Stephen Harper menace de boycotter le prochain sommet du Commonwealth, qui doit avoir lieu au Sri Lanka en 2013, si le pays hôte n'améliore pas son bilan en matière de respect des droits de la personne et qu'aucun progrès n'est réalisé au chapitre de la réconciliation nationale.

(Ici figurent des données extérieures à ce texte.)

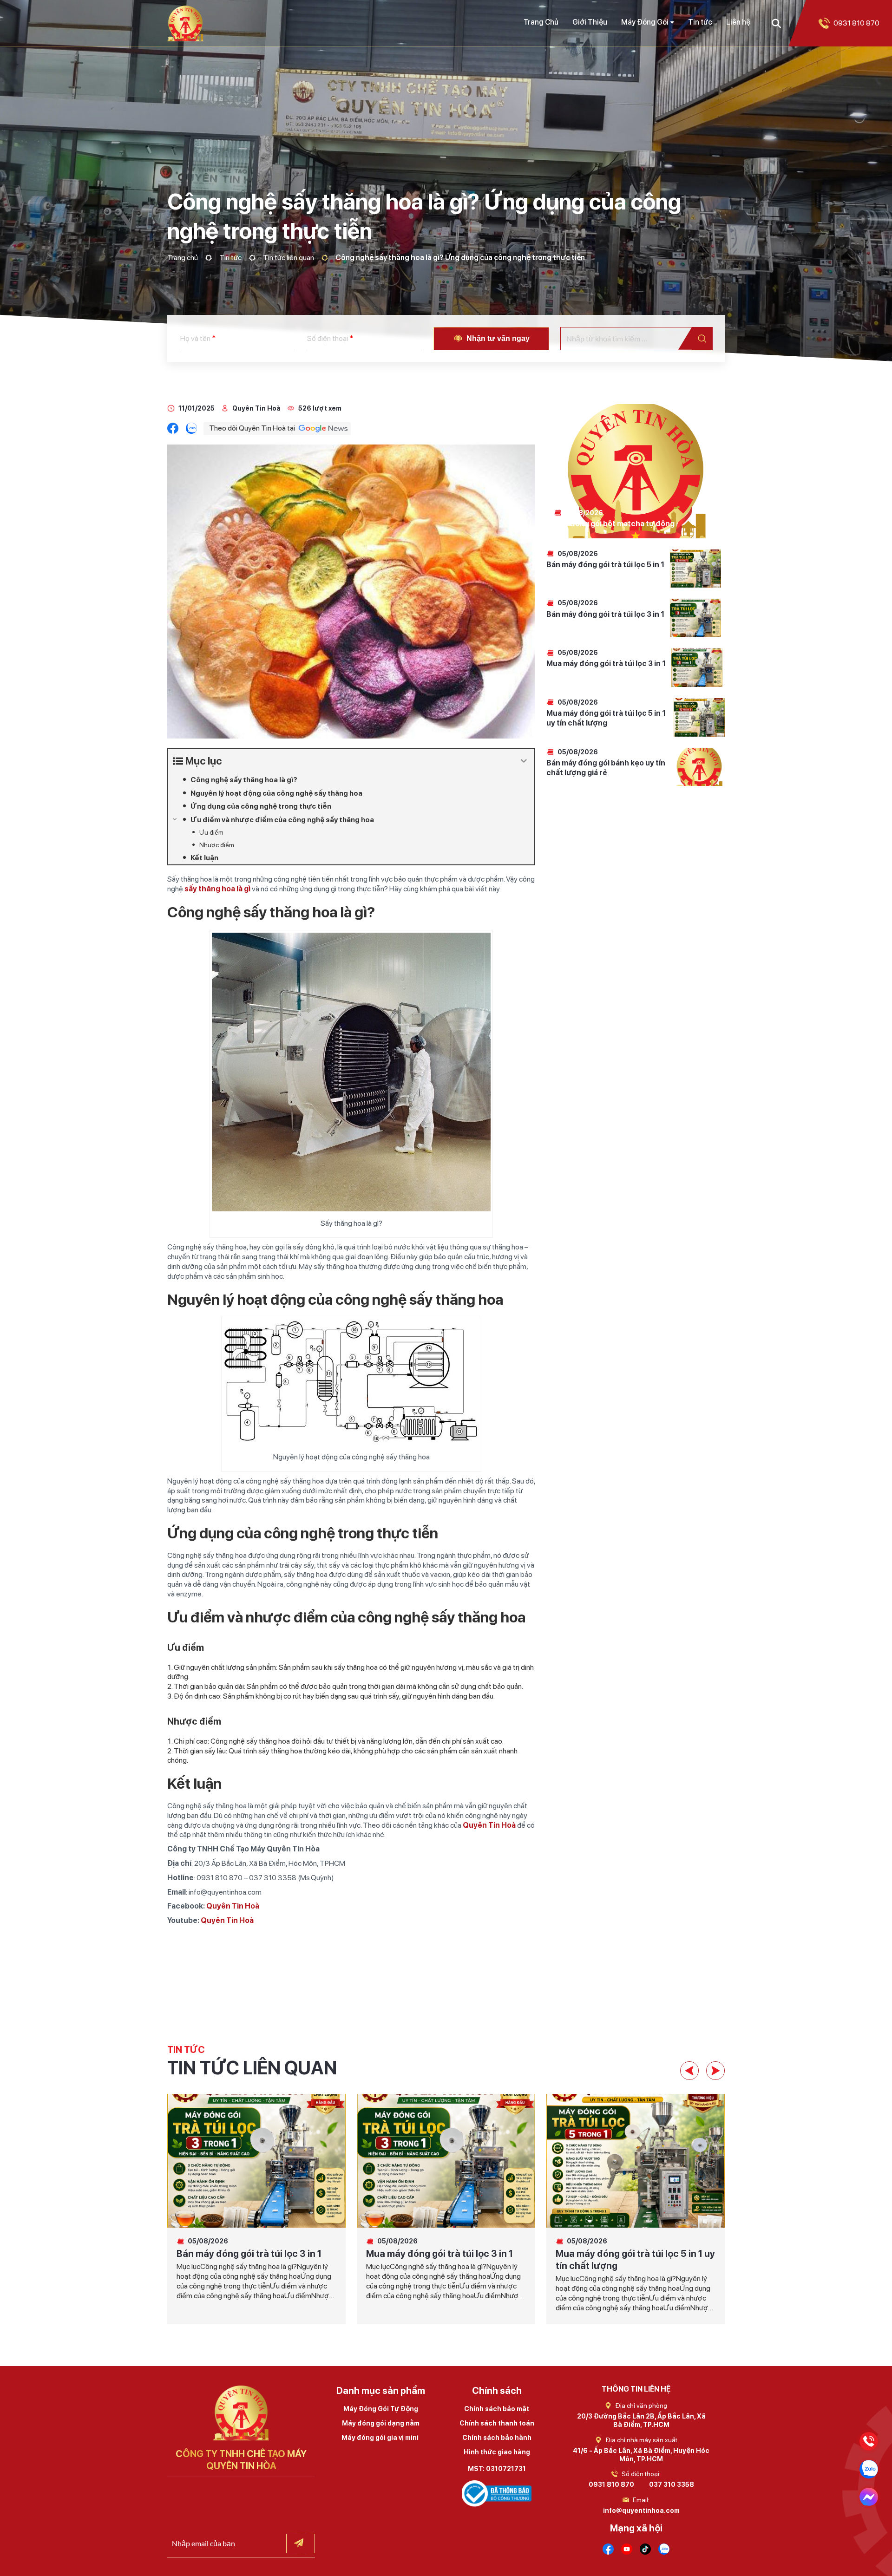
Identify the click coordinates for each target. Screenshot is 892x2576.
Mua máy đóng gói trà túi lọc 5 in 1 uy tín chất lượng (606, 718)
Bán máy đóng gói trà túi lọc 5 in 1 (605, 564)
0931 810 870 (611, 2484)
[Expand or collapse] (524, 761)
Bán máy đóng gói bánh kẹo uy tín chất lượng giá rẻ (605, 767)
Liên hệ (738, 22)
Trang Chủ (541, 22)
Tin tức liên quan (288, 257)
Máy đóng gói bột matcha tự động (614, 523)
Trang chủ (182, 257)
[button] (689, 2070)
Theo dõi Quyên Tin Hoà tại (252, 428)
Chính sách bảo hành (496, 2437)
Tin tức (700, 22)
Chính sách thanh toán (496, 2423)
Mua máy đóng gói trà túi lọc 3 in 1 (606, 663)
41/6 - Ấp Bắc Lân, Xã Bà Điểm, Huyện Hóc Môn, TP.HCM (641, 2455)
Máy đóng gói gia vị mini (380, 2437)
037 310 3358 (671, 2484)
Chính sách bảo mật (496, 2409)
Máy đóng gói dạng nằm (381, 2423)
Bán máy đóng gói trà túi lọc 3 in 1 (605, 614)
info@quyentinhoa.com (641, 2510)
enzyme (189, 1593)
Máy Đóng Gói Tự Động (380, 2409)
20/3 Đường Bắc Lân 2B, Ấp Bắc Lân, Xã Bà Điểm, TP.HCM (641, 2420)
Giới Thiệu (589, 22)
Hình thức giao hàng (497, 2452)
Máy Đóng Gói (645, 22)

Joël-Denis Bellavance LA PRESSE

En revanche, selon ce qu'a appris La Presse, le premier ministre ne compte pas appliquer cette ligne dure envers la République démocratique du Congo, qui est loin d'être un modèle de démocratie et qui sera l'hôte du prochain sommet de la Francophonie l'automne prochain.

Lors de leur dernier sommet, qui a eu lieu à Trinité-et-Tobago en novembre dernier, les pays du Commonwealth ont accepté de se réunir au Sri Lanka, mais à certaines conditions.

Le Sri Lanka, secoué jusqu'en 2009 par une longue guerre civile opposant le gouvernement aux Tigres tamouls, doit démontrer qu'il a réalisé des «progrès tangibles» au chapitre de la réconciliation nationale et «se pencher sérieusement sur les allégations de violations des droits de la personne», selon un document du ministère des Affaires étrangères.

De tous les pays membres du Commonwealth, c'est le Canada qui est allé le plus loin: Stephen Harper a fait savoir qu'il ne participerait pas au sommet du Sri Lanka si la situation ne s'améliorait pas de manière notable. Le premier ministre la Grande-Bretagne, David Cameron, a soutenu que des leaders pourraient ne pas participer au sommet, sans jamais indiquer qu'il pourrait être de ceux-là.

«Préoccupations» en RDC

Selon son porte-parole Carl Vallée, M. Harper compte soulever la question des droits de la personne au Congo à l'occasion du sommet de la Francophonie, mais il n'a pas l'intention de boycotter la rencontre: «Nous avons l'intention de continuer à soulever nos préoccupations liées à la liberté, aux droits de l'homme, à la démocratie et au respect de la primauté du droit avec le gouvernement de la République démocratique du Congo avant le commencement du sommet de la Francophonie. Ce sommet sera d'ailleurs une bonne occasion de soulever ces enjeux.»

Il n'a toutefois pas voulu préciser pourquoi M. Harper adopte la ligne dure envers le Sri Lanka et non envers le Congo.

En privé, des sources indiquent que le Commonwealth s'est donné davantage les moyens de faire la promotion de la démocratie et de la primauté du droit parmi ses membres. La Francophonie a aussi fait des pas dans cette direction depuis un certain temps, mais ils demeurent assez timides.

La guerre civile au Sri Lanka, qui a duré de 1972 à 2009, a fait quelque 100 000 morts, selon l'ONU.

En 2011, des enquêteurs de l'ONU ont accusé le gouvernement sri lankais d'avoir causé des «dizaines de milliers de morts» lors de l'offensive finale de l'armée contre les Tigres de libération de l'eelam Tamoul.

Mais Colombo a refusé qu'une enquête internationale se penche sur les crimes de guerre possiblement commis par ses troupes et affirme que les Tigres utilisaient les civils comme boucliers humains.

Pour sa part, le Congo est le théâtre depuis quelques semaines de violents combats entre l'armée congolaise et d'anciens combattants de la rébellion tutsie-congolaise du Congrès national pour la défense du peuple.

Les combats sont concentrés dans la province du Kivu du Nord et ont provoqué le déplacement de milliers de civils: plus de 8200 personnes se sont réfugiées au Rwanda depuis le 27 avril, et plus de 30 000 en Ouganda en mai, selon le Haut-Commissariat de l'ONU pour les réfugiés (HCR).

Récemment, le Canada s'est dit préoccupé par «la possibilité de violences sexuelles» et la hausse du nombre de déplacés et de réfugiés. Le ministre des Affaires étrangères, John Baird, a aussi réclamé «une action immédiate» des autorités du pays à ce sujet.